“Pochissime aziende sanitarie in Italia si avvicinano allo standard europeo di sicurezza per quanto riguarda il numero di personale infermieristico e la Toscana non fa eccezione”. A lanciare l’allarme è Giampaolo Giannoni, coordinatore regionale del sindacato autonomo Nursind, commentando i dati del primo studio italiano RN4CAST (Registered Nurse Forecasting), presentati nei giorni scorsi a livello nazionale. “I risultati evidenziano ripercussioni in termini di qualità della cura fino all’incremento della mortalità”, sottolinea Giannoni.

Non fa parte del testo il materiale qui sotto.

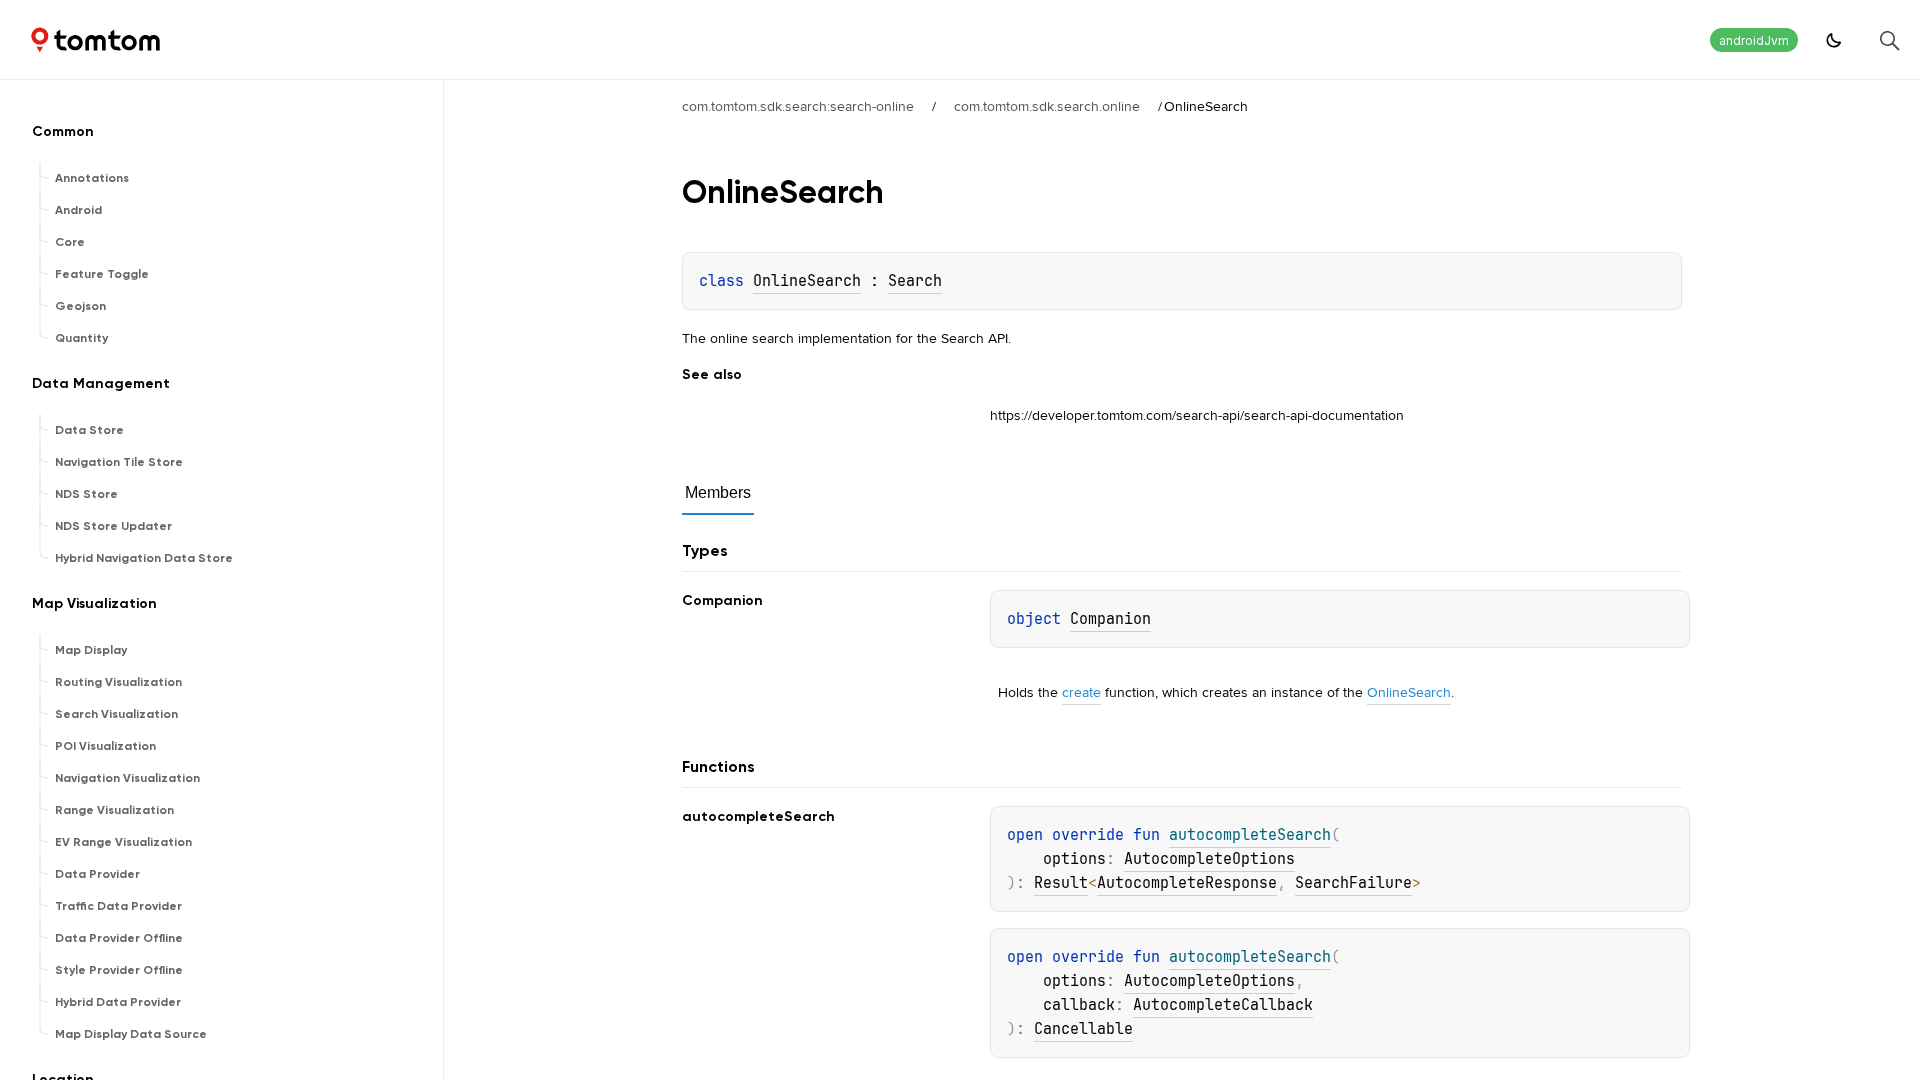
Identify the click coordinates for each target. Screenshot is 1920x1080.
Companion (1110, 619)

Lo studio, avviato nel 2013 e cofinanziato dallo stesso Nursind, ha coinvolto 40 ospedali in 13 regioni d’Italia, dal Nord al Sud, analizzando l’impatto di un numero adeguato di infermieri sulla sicurezza del paziente e sulla qualità dell’assistenza, a partire da parametri fondati scientificamente e già adoperati per studi analoghi in altri 14 paesi europei. “Secondo questi parametri – spiega Giannoni – il rapporto ottimale è di un infermiere ogni 6 pazienti, per degenze ordinarie mediche e chirurgiche. In Toscana il rapporto varia da uno a 9 fino a 1:11: siamo ampiamente sotto la soglia di sicurezza”. La media toscana è leggermente migliore rispetto alla media italiana, che si attesta a 1:9,54, laddove il valore minimo riscontrato è stato 7,08 e il massimo 13,65.

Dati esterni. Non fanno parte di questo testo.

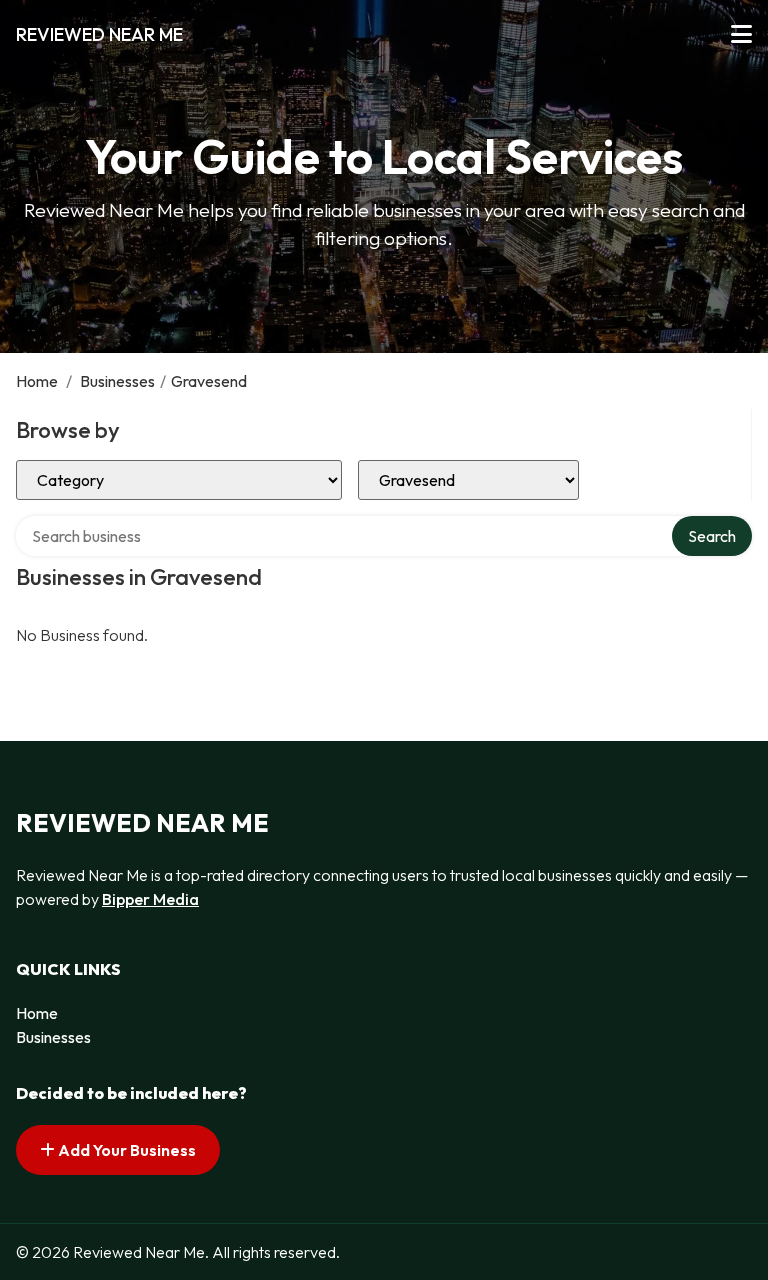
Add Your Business (125, 1150)
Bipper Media (150, 899)
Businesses (117, 381)
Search (712, 536)
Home (37, 381)
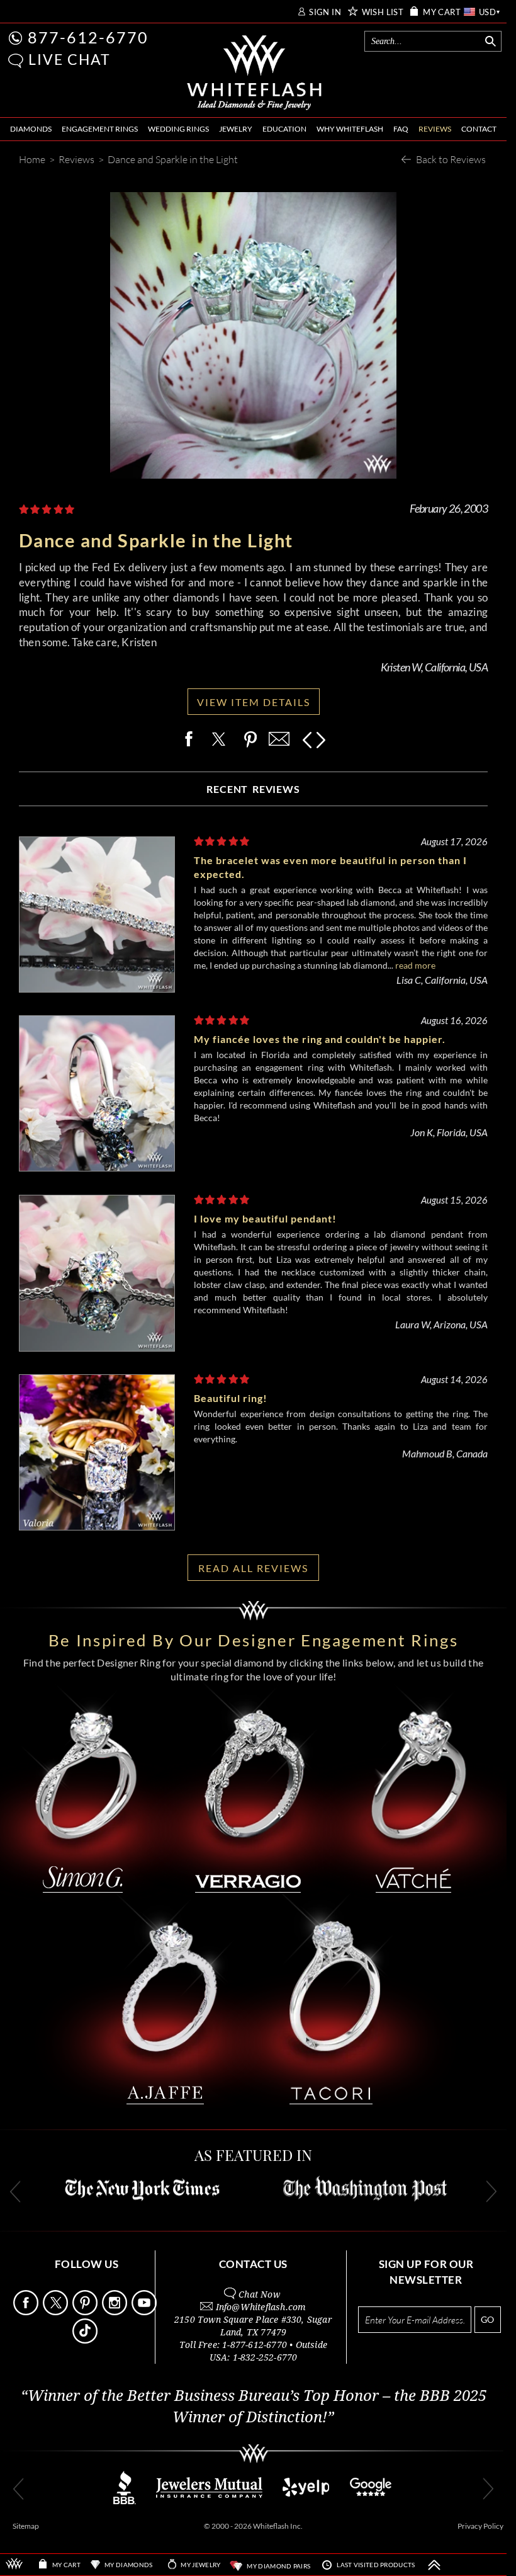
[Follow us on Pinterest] (86, 2311)
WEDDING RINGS (178, 129)
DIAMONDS (31, 129)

“Come dimostra lo studio RN4CAST – continua Giannoni – la carenza di infermieri genera lacune significative su aspetti come la pianificazione delle cure, la sorveglianza dei pazienti, lo sviluppo e l’aggiornamento dei piani di assistenza, il comfort del paziente e della famiglia. Ma anche l’incremento dello stress dei lavoratori: in Italia il 36,15% degli infermieri dichiara di voler lasciare il lavoro nell’arco di un anno”.

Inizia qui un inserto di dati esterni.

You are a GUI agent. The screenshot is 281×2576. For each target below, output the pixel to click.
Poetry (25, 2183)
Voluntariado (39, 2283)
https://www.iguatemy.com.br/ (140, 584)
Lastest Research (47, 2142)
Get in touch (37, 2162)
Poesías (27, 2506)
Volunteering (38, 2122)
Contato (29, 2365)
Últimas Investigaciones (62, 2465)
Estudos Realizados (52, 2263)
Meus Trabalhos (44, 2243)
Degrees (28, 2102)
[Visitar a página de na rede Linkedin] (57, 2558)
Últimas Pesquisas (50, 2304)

“I piani di assunzione presentati dalle Asl toscane – sottolinea il coordinatore regionale Nursind – sono del tutto insufficienti a sopperire alla carenza di personale infermieristico. Ci giungono continuamente segnalazioni di turni irregolari rispetto alla normativa vigente sulle 11 ore di riposo obbligatorie. Alcune aziende utilizzano in modo indiscriminato la pronta disponibilità per gestire le assenze, anche in aree in cui non è previsto contrattualmente, come medicina e chirurgia, andando a gravare ulteriormente sul carico di lavoro. Oggi possiamo misurare come tutto ciò – conclude Giannoni – si ripercuota gravemente sulle prestazioni ospedaliere e sul rischio clinico”.